The Federal Trade Commission (FTC) wants the browser developers to install a system similar to the ‘Do Not Call’ system, which prevents telemarketers from calling users on their phones.
As a result of the pressure from the FTC, developers have started incorporating measures to prevent advertisers from tracking users against the wishes of the user.
Google has built a Chrome Extension that enables users to permanently opt out of ad tracking. The tool is known as ‘Keep My Opt-Outs’. This feature preserves the user’s privacy settings even if cookies are wiped out. Users will, however, have to opt out of ad tracking themselves.
Google Chrome extension ‘Keep My Opt-outs’
Mozilla, on the other hand, provides an HTTP header that lets users declare a preference along with the basic information they provide to any site that they visit. However, there is one major catch in this system – for it to be successful, advertisers will have to agree to honour the user’s preferences as declared in the HTTP header. According to The Wall Street Journal, no advertisers have agreed to be a part of this deal, so far.
Microsoft has also announced that their new browser, IE 9 will include a feature that will provide “Tracking Protection” to their users.
While it is a good sign that browser developers have started moving in this direction, many advocates of user privacy believe that these opt-out features are just not enough.
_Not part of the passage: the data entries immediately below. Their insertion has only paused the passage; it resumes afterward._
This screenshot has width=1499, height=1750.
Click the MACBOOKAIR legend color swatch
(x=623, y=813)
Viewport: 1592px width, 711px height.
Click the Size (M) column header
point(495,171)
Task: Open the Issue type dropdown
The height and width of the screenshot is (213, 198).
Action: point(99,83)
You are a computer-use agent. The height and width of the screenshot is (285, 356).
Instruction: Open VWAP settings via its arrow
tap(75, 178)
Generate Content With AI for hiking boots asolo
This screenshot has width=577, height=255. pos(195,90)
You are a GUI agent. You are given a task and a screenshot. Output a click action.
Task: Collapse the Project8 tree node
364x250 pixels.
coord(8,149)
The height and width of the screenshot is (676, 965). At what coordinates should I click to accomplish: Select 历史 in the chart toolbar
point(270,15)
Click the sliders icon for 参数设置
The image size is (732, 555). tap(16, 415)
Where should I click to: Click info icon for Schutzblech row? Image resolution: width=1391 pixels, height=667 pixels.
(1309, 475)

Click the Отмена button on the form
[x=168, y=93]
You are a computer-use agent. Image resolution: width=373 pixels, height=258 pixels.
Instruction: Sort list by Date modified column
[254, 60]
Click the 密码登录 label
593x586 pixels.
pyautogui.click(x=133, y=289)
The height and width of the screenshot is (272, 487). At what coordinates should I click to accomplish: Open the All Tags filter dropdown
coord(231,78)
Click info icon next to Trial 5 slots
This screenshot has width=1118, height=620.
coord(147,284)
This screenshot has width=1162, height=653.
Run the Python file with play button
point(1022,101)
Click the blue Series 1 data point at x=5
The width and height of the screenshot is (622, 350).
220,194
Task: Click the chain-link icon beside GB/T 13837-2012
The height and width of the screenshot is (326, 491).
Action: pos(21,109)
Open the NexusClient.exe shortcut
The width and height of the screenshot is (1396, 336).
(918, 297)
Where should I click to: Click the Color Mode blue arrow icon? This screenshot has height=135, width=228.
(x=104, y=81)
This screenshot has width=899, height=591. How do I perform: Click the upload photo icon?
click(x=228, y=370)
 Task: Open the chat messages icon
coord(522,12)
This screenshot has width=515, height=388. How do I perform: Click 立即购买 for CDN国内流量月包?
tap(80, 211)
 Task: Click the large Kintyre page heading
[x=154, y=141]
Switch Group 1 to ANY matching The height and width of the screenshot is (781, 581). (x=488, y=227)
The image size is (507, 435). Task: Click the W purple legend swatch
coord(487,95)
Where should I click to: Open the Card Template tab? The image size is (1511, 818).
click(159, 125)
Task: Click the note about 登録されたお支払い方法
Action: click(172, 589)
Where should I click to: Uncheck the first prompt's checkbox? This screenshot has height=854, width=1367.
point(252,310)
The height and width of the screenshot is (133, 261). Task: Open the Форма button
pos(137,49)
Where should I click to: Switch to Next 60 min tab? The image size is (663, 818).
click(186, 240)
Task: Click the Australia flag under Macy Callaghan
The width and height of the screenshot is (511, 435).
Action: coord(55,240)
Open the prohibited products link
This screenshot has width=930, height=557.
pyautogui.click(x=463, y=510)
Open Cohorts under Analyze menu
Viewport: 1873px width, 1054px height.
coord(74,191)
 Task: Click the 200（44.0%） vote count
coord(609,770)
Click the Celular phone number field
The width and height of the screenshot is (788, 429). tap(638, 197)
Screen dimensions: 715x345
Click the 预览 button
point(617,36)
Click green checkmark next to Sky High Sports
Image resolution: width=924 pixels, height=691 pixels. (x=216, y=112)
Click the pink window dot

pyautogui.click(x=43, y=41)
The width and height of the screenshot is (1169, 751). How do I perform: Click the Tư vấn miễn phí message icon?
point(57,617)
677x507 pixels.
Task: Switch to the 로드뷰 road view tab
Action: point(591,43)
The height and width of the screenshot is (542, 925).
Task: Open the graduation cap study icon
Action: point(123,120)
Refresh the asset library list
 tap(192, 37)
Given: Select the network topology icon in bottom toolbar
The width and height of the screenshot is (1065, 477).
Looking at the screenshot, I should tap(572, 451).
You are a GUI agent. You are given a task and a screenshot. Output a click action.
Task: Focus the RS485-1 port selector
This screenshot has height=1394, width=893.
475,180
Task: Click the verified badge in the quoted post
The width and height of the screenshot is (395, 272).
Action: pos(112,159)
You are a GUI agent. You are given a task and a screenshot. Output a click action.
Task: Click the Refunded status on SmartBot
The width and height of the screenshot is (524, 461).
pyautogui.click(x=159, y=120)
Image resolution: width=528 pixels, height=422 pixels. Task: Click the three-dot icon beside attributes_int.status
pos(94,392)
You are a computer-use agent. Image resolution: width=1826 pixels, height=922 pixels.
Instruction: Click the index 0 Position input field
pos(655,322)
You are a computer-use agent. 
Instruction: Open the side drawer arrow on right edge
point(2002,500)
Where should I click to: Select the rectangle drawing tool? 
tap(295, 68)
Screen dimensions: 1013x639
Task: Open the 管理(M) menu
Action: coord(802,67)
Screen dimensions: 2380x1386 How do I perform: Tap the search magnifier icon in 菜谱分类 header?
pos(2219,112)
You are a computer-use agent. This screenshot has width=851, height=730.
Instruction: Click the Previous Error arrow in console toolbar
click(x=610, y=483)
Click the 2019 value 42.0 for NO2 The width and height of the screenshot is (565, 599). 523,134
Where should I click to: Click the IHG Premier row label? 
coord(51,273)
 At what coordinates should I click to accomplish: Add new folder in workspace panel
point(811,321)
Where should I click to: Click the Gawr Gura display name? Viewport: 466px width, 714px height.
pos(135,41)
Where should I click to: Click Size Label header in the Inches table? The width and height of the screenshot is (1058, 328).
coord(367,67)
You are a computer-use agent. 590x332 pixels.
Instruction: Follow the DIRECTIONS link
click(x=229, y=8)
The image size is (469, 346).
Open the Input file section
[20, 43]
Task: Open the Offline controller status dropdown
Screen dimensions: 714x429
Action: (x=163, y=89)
A number of privacy advocates insist that instead of opt-out features, which leave the task of opting out to the user, thereby going un-noticed by the non-techie majority, the browsers should enable opt-in features, which safeguard user privacy by default. This way, user tracking by default will be forced to end, and advertisers would only be able to track users who have clearly indicated that they are happy to let advertisers study their browsing habits and target ads at them accordingly.